- [Short task] Count the lines in the items below that contain the string "screenshot", with case counting, and reply with only the number.

- [Exercise material]
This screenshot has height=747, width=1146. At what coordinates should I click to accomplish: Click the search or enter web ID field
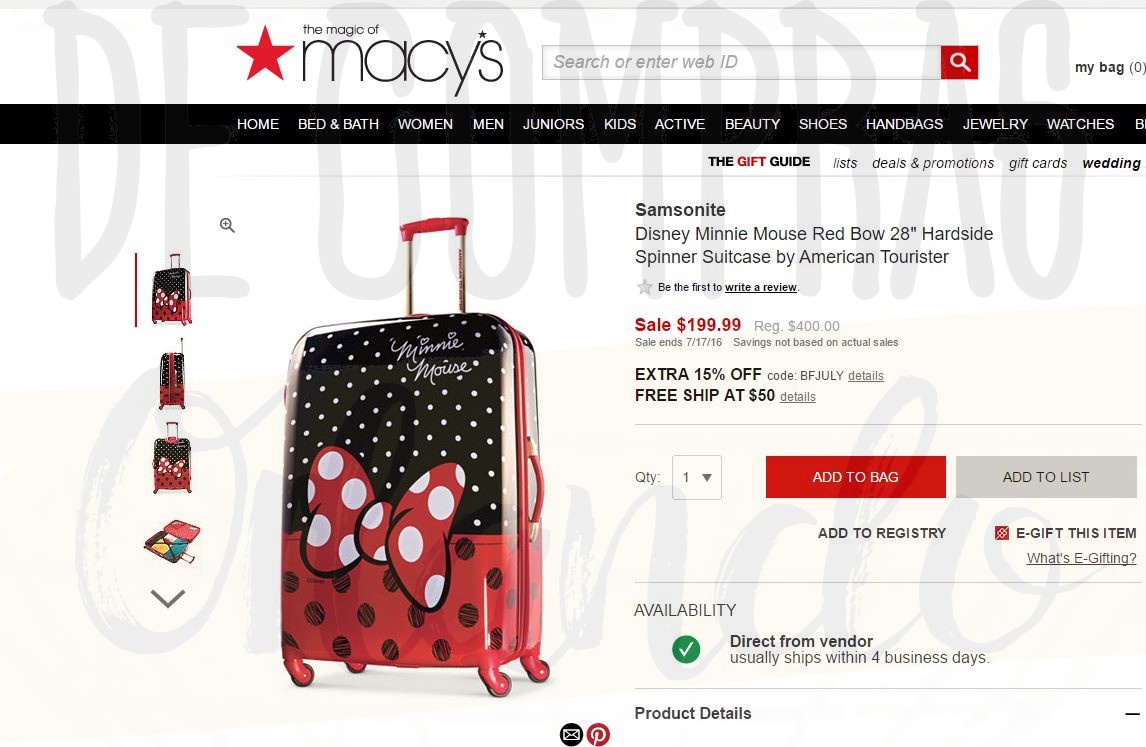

...

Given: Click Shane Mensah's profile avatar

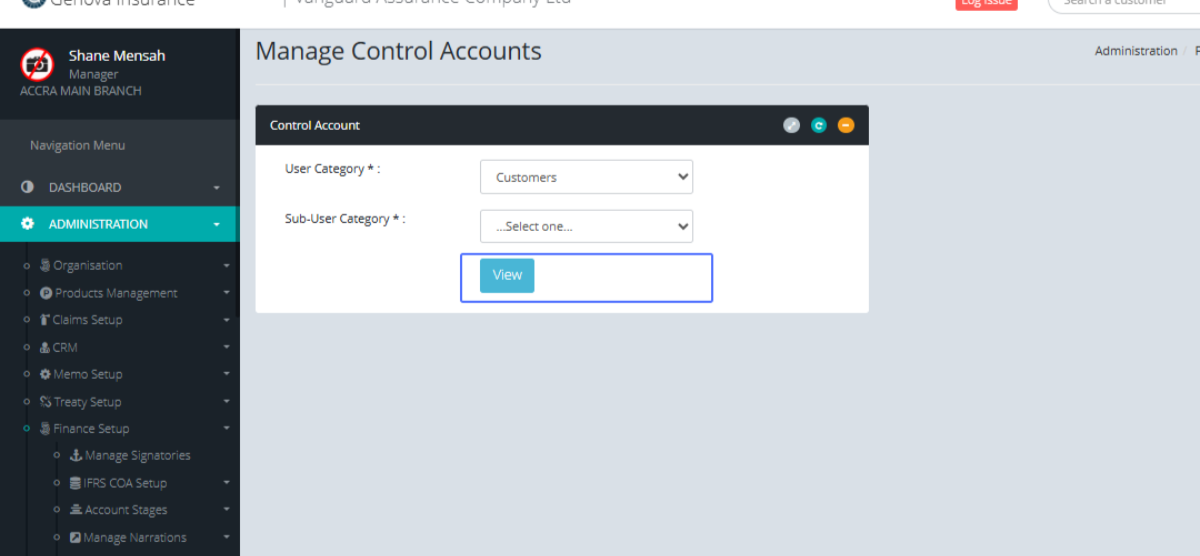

...

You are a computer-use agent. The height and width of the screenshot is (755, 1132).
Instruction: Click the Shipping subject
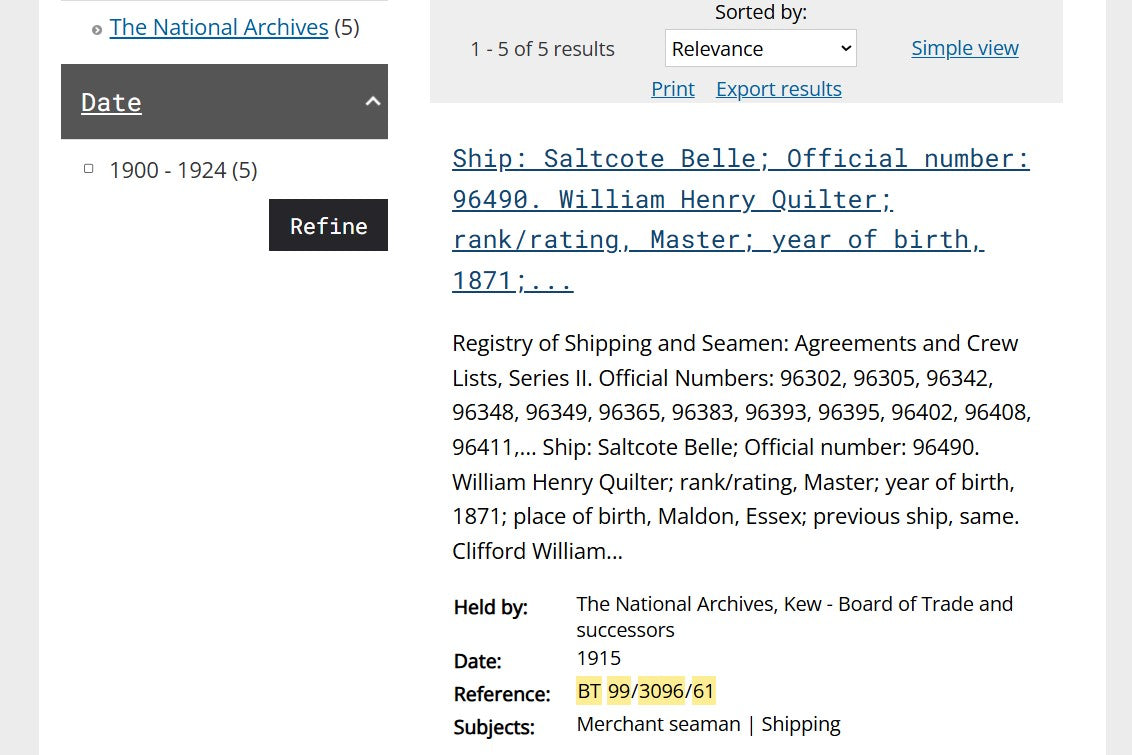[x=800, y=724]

- [The solution] 2